Records from a collection:
──────────

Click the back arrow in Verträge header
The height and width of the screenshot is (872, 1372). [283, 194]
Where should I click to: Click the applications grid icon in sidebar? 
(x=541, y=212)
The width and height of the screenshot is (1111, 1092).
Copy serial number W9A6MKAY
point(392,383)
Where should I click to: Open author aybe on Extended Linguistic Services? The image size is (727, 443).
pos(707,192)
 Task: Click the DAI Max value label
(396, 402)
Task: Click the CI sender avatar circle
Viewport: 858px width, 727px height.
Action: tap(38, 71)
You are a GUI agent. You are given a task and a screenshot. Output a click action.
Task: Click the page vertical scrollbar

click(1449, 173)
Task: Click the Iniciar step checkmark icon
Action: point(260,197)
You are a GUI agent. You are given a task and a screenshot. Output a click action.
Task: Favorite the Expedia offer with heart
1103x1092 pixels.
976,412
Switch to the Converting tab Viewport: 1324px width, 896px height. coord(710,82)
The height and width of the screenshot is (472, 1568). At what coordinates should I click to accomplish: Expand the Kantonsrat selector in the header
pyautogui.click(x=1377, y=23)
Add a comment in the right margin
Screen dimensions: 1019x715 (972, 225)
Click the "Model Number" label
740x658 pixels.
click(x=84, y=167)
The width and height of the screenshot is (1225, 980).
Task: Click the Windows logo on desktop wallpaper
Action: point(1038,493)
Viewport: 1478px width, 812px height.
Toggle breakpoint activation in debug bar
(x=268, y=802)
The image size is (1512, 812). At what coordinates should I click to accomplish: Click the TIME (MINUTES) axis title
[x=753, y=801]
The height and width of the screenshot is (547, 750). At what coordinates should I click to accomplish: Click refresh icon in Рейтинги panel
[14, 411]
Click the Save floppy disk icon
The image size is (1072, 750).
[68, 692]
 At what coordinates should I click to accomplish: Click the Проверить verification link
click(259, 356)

──────────

* **What this task involves**: Reproduce all of the rows above, substituting "Display" for every occurrence of "Viewport" and leaving everything else unchanged.

* **Full answer**:
Click the back arrow in Verträge header
The height and width of the screenshot is (872, 1372). [283, 194]
Where should I click to: Click the applications grid icon in sidebar? 
(x=541, y=212)
The width and height of the screenshot is (1111, 1092).
Copy serial number W9A6MKAY
point(392,383)
Where should I click to: Open author aybe on Extended Linguistic Services? The image size is (727, 443).
pos(707,192)
 Task: Click the DAI Max value label
(396, 402)
Task: Click the CI sender avatar circle
Display: 858px width, 727px height.
Action: tap(38, 71)
You are a GUI agent. You are given a task and a screenshot. Output a click action.
Task: Click the page vertical scrollbar

click(1449, 173)
Task: Click the Iniciar step checkmark icon
Action: point(260,197)
You are a GUI agent. You are given a task and a screenshot. Output a click action.
Task: Favorite the Expedia offer with heart
1103x1092 pixels.
976,412
Switch to the Converting tab Display: 1324px width, 896px height. coord(710,82)
The height and width of the screenshot is (472, 1568). At what coordinates should I click to accomplish: Expand the Kantonsrat selector in the header
pyautogui.click(x=1377, y=23)
Add a comment in the right margin
Screen dimensions: 1019x715 (972, 225)
Click the "Model Number" label
740x658 pixels.
click(x=84, y=167)
The width and height of the screenshot is (1225, 980).
Task: Click the Windows logo on desktop wallpaper
Action: point(1038,493)
Display: 1478px width, 812px height.
Toggle breakpoint activation in debug bar
(x=268, y=802)
The image size is (1512, 812). At what coordinates should I click to accomplish: Click the TIME (MINUTES) axis title
[x=753, y=801]
The height and width of the screenshot is (547, 750). At what coordinates should I click to accomplish: Click refresh icon in Рейтинги panel
[14, 411]
Click the Save floppy disk icon
The image size is (1072, 750).
[68, 692]
 At what coordinates should I click to accomplish: Click the Проверить verification link
click(259, 356)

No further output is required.